Ponad 3 tys. złotych mandatu dla „szeryfa” – blokował samochód, który był nieoznakowanym radiowozem

Swego czasu w Polsce bardzo głośno było o tak zwanych „szefach”, blokujących pasy przed zwężeniem. W 2015 roku Łodzi doszło już nawet do tego, że policja zorganizowała specjalną akcję, wypatrując „szeryfów” w newralgicznych rejonach miasta i wystawiając im mandaty. Pamiętam, że mowa była wówczas o karach w wysokości aż 500 złotych, czyli najwyższych stawkach przewidzianych w polskim taryfikatorze. Niewiele to jednak w porównaniu z karą, którą zapłaci teraz kierowca z Wielkiej Brytanii…

Przyjrzyjmy się filmowi:

Jak widać, Volvo FH z naczepą blokuje tutaj pas awaryjny, uniemożliwiając przejazd samochodowi osobowemu. Kierujący ciężarówką oczywiście uznał zachowanie kierowcy BMW X5 za czyste cwaniactwo i dlatego też postanowił zajechać mu drogę. Problem jednak w tym, że to BMW okazało się być nieoznakowanym radiowozem. Co więcej, policjanci postanowili zatrzymać kierowcę za tę próbę wymierzania sprawiedliwości. Mandat wyniósł wówczas 655 funtów, czyli około 3,3 tys. złotych, a do tego doszło jeszcze pięć punktów karnych.

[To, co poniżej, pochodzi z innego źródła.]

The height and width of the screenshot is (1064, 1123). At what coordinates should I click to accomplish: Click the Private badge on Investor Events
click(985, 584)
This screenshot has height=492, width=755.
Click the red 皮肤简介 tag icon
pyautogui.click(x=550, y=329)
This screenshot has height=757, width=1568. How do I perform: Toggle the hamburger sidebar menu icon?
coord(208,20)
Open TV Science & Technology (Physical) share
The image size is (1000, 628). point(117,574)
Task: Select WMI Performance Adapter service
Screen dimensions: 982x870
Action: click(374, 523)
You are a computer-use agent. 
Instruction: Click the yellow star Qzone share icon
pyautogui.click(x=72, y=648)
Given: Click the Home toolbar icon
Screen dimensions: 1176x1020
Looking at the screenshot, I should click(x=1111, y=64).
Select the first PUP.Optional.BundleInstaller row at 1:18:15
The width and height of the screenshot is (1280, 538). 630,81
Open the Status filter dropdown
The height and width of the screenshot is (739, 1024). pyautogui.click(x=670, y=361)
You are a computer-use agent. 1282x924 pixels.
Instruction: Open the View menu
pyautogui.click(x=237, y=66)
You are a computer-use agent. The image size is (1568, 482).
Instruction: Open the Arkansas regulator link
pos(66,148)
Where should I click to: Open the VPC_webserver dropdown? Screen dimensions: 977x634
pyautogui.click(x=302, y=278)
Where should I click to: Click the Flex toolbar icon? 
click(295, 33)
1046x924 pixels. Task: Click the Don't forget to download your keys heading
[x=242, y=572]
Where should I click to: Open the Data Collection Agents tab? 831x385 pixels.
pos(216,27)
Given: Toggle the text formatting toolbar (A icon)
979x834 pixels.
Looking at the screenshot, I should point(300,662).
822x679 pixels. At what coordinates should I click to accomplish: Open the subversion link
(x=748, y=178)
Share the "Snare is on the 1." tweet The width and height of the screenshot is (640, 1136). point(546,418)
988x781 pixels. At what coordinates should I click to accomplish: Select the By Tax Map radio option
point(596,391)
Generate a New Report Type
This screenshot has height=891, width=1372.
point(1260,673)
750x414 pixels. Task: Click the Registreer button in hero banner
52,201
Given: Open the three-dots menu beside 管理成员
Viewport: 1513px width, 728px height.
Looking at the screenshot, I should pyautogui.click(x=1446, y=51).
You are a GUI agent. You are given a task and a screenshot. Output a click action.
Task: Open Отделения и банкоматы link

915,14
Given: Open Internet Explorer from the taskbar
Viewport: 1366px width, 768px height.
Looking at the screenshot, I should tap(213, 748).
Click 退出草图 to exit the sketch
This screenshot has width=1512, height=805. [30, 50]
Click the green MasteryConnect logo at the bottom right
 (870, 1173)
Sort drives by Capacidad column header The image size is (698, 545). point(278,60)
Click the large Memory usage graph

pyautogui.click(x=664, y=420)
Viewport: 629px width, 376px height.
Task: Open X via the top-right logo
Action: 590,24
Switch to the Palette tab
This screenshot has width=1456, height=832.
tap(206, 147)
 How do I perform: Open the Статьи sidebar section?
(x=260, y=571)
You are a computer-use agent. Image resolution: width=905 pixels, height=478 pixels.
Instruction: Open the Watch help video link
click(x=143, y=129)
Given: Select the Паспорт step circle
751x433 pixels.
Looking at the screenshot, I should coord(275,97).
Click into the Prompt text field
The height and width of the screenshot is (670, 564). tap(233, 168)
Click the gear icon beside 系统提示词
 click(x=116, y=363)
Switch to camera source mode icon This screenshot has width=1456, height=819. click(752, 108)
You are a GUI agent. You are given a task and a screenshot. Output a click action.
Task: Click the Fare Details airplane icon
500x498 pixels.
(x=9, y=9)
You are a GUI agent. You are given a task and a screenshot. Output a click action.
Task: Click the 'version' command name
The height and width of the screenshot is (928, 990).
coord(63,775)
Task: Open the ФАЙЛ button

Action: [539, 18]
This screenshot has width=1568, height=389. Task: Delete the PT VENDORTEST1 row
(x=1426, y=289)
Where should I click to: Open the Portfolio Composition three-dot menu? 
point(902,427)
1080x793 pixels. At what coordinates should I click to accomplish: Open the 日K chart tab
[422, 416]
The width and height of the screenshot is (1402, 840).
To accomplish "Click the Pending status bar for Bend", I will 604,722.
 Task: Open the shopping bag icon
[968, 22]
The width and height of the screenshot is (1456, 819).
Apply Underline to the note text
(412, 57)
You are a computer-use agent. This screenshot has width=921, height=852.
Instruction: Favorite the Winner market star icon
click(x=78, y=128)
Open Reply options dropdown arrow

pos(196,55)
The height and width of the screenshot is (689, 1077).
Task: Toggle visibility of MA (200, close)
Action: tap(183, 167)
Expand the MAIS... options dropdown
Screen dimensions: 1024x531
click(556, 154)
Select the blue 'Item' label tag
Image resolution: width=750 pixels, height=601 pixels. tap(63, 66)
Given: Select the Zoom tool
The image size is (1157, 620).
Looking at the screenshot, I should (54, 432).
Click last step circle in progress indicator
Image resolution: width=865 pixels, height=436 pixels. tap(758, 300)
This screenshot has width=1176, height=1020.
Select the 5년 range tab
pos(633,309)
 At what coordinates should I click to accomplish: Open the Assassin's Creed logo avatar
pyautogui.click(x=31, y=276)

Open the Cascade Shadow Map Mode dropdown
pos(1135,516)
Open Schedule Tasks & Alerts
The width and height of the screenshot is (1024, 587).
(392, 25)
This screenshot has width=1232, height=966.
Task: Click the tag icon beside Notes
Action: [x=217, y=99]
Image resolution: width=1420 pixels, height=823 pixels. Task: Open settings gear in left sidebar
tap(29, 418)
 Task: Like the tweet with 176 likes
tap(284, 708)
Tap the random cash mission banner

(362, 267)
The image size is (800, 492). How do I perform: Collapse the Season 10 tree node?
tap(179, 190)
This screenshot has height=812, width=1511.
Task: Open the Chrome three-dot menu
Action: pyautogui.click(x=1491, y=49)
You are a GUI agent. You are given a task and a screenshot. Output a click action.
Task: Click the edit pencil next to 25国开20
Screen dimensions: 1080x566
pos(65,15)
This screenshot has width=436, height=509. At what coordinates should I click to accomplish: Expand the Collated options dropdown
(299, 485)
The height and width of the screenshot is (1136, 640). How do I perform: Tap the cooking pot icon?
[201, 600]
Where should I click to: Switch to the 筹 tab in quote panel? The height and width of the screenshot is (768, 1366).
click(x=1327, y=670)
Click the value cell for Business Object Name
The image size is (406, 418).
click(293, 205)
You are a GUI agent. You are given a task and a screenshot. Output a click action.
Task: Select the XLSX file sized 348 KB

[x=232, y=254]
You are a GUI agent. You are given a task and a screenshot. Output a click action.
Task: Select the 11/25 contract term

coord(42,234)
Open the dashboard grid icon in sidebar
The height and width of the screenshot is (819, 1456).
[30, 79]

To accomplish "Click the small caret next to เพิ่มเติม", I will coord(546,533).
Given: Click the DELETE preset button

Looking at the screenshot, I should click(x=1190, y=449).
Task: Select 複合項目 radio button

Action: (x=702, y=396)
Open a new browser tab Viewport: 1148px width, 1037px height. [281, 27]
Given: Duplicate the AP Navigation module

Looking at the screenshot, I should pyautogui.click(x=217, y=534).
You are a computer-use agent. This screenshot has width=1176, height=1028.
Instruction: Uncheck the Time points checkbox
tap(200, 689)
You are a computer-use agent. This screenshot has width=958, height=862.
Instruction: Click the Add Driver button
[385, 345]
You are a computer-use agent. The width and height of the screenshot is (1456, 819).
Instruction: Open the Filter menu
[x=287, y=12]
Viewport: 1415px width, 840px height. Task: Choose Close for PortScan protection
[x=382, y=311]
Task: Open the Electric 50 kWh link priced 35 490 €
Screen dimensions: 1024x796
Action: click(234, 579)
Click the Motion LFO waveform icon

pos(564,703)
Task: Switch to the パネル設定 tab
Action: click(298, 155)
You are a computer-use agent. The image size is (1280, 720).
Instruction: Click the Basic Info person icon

Czy natomiast policjanci mogli jechać poboczem pomimo braku przednich sygnałów ostrzegawczych? Co ciekawe, brytyjskie przepisy jak najbardziej na to zezwalają, wymagając w tej sytuacji jedynie tylnych świateł ostrzegawczych, mających kolor czerwony, a nie standardowy niebieski.